IMAX, long the king of film, might find itself knocked out by a digital
alternative. If 28K isn't good enough, then 50K? 100K? Film isn't getting any
better, there's too many limitations, but digital film technology is still
advancing.

Someone's probably going to invent a "de-artifacting" algorithm that works
well enough that in practice nobody can see the difference. There's a lot of
Ph.D. students out there in need of a thesis topic, after all.

------
jgw
It's inevitable and unsurprising.

I do hope that it remains feasible to shoot on film for those that want to.
It's a fun medium to work in, and there's a romanticism about shooting on film
that I think is lost in using digital cameras.

About ten years ago, a musician acquaintance and I were discussing the decline
of vinyl.
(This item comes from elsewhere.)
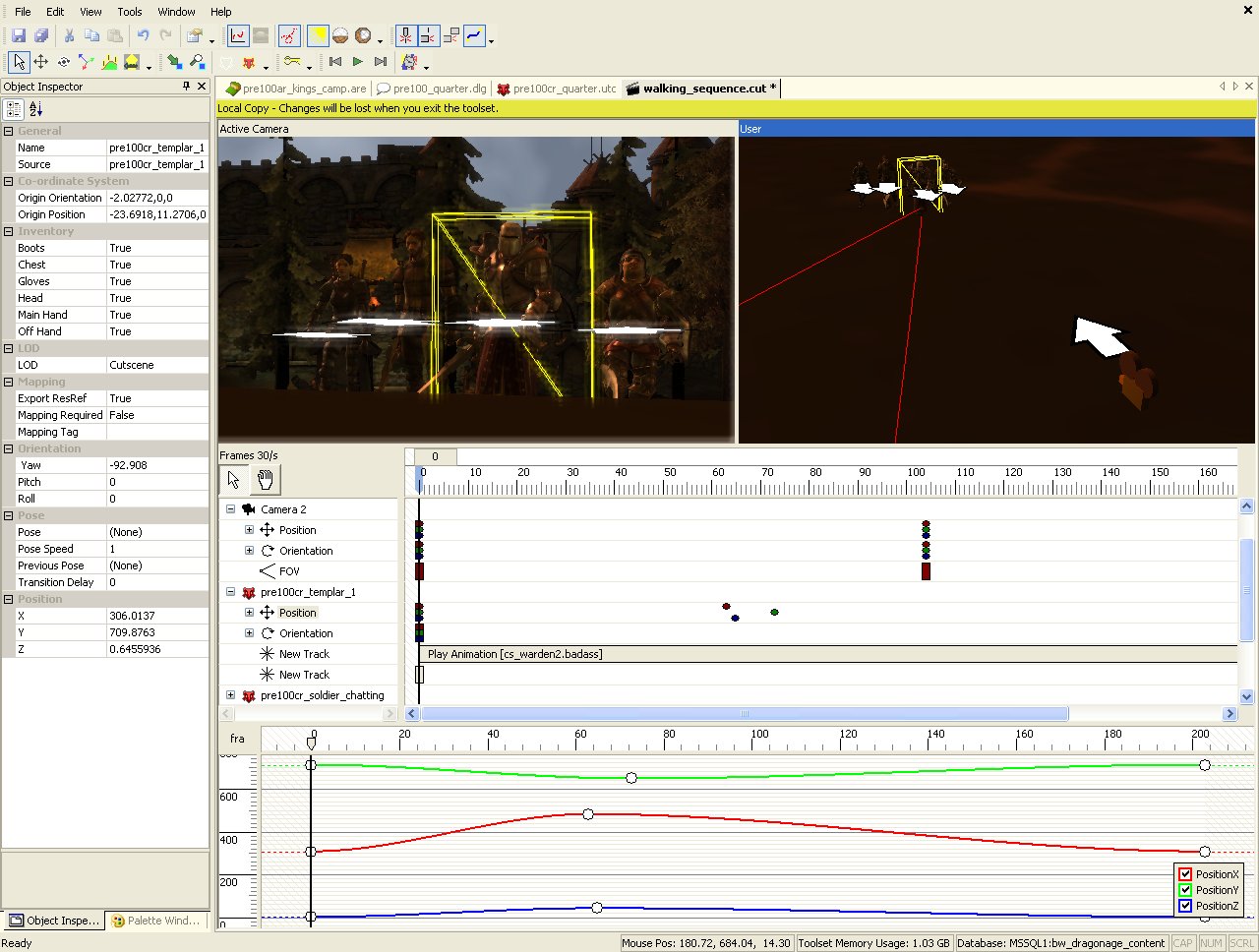This screenshot has width=1259, height=952.
Task: Click the key icon in the toolbar
Action: [x=291, y=62]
His argument in favour of this archaic technology was passionate. He
dispensed with technical arguments, which are generally just not very good,
but opened my eyes to a very different argument that I respected: that there
is an unbroken physical lineage between the artist and the listener, from the
session microphone to the tape to the masters to the copies to the stylus of
your turntable.

I have a similar affection for film, even if all editing is done through DIs
nowadays, and even though I've been rooting for digital film-making ever since
"The Last Broadcast".

------
CineKid
The most interesting part is at the end. Online film school by Papa, Pfister &
Kaminski? Three of the best. This is big.

------
snorkel
The irony is that editors and colorists spend extra time and effort degrading
digital footage to make it look like film.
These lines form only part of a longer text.